At this rate, the Institute for Health Metrics and Evaluation (IHME) forecasts that more than 50% of the population in the region will be infected with Omicron in the next six to eight weeks,

Kluge told reporters.

The WHO's European region comprises 53 countries and territories including several in Central Asia, and Kluge noted that 50 of them had confirmed cases of the Omicron variant.

Evidence, however, is emerging that Omicron is affecting the upper respiratory tract more than the lungs, causing milder symptoms than previous variants. But the WHO has cautioned more studies are still needed to prove this.

WHO's senior emergency officer for Europe, Catherine Smallwood, warned at the briefing that treating the virus as an endemic illness, rather than a pandemic is "way off", as endemicity requires a stable and predictable transmission.

"We still have a huge amount of uncertainty and a virus that is evolving quite quickly, imposing new challenges.

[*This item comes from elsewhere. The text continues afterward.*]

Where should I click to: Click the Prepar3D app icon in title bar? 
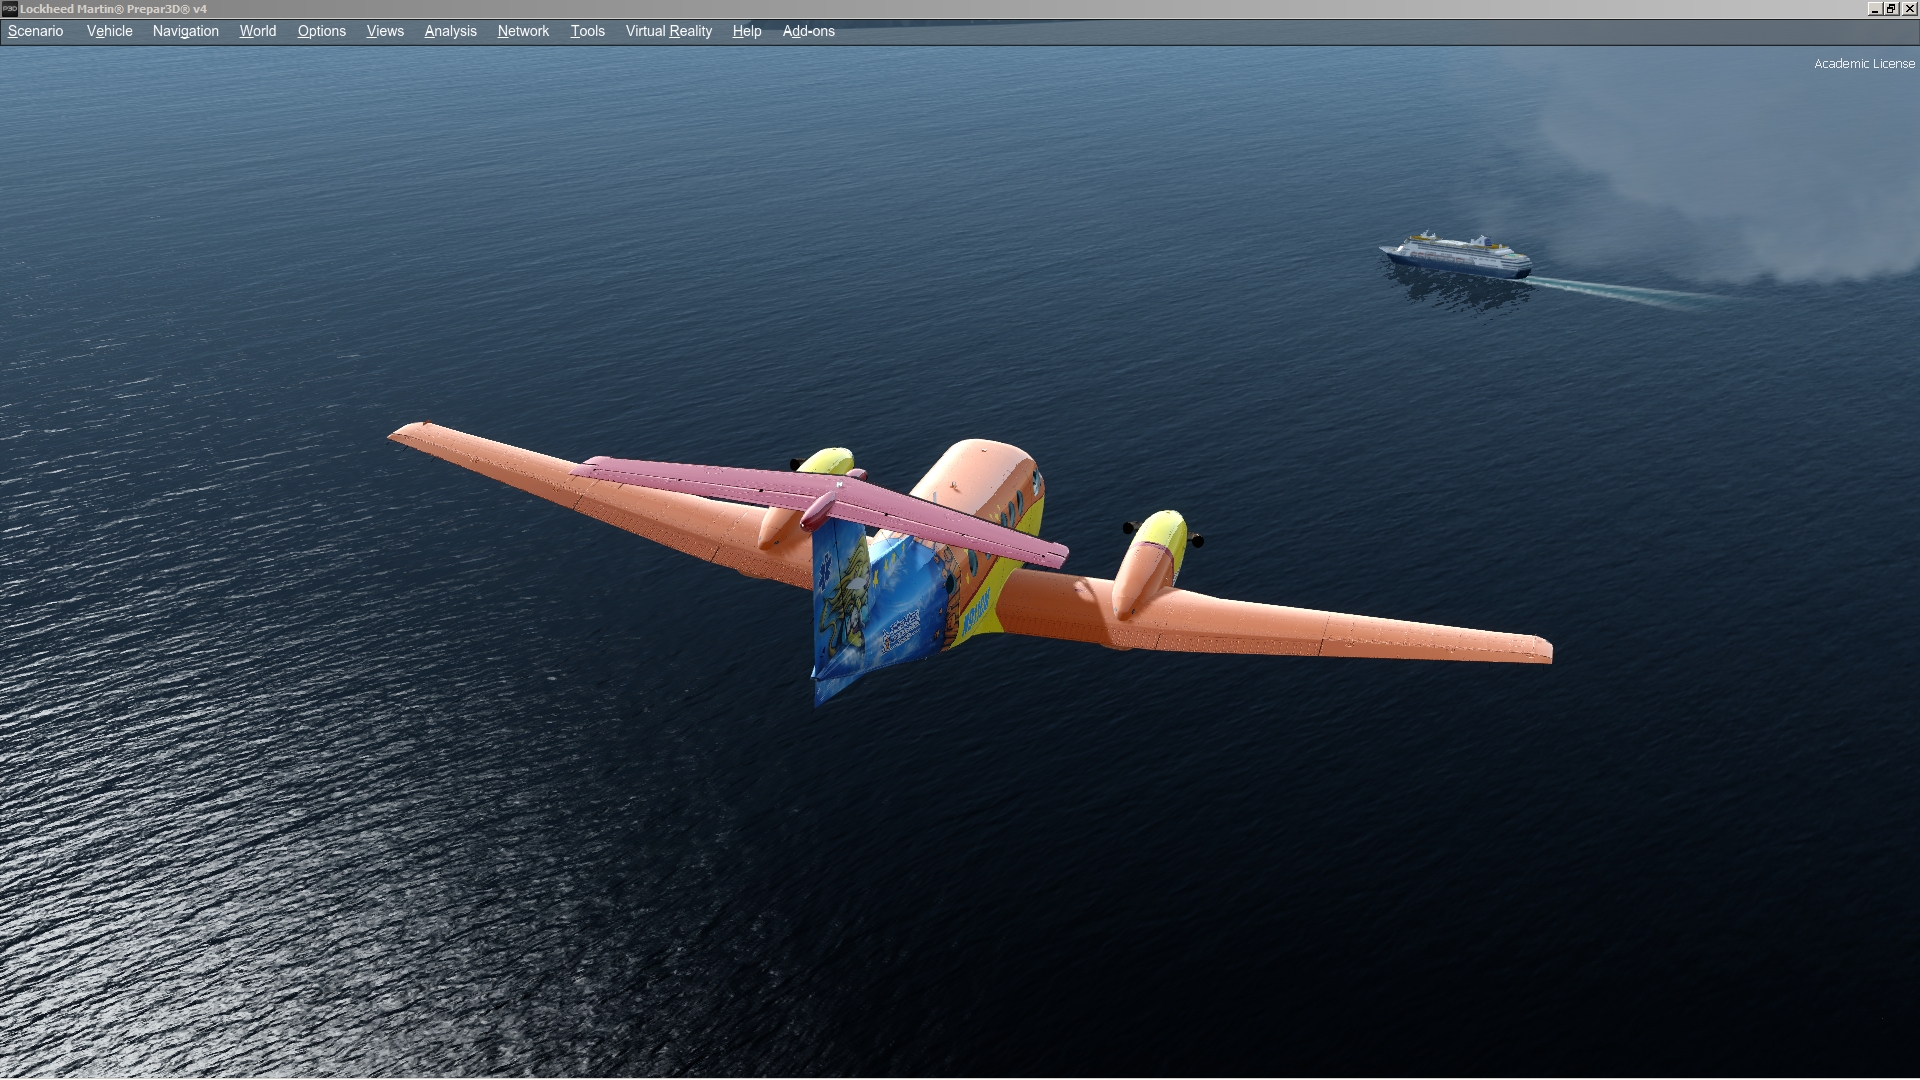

We are certainly not at the point where we are able to call it endemic,

Smallwood said.

"It may become endemic in due course, but pinning that down to 2022 is a little bit difficult at this stage."

Referencing data collected over the last few weeks, Kluge said the variant was confirmed to be more transmissible and "the mutations it has enable it to adhere to human cells more easily, and

it can infect even those who have been previously infected or vaccinated.

However, Kluge also stressed that

approved vaccines do continue to provide good protection against severe disease and death, including for Omicron.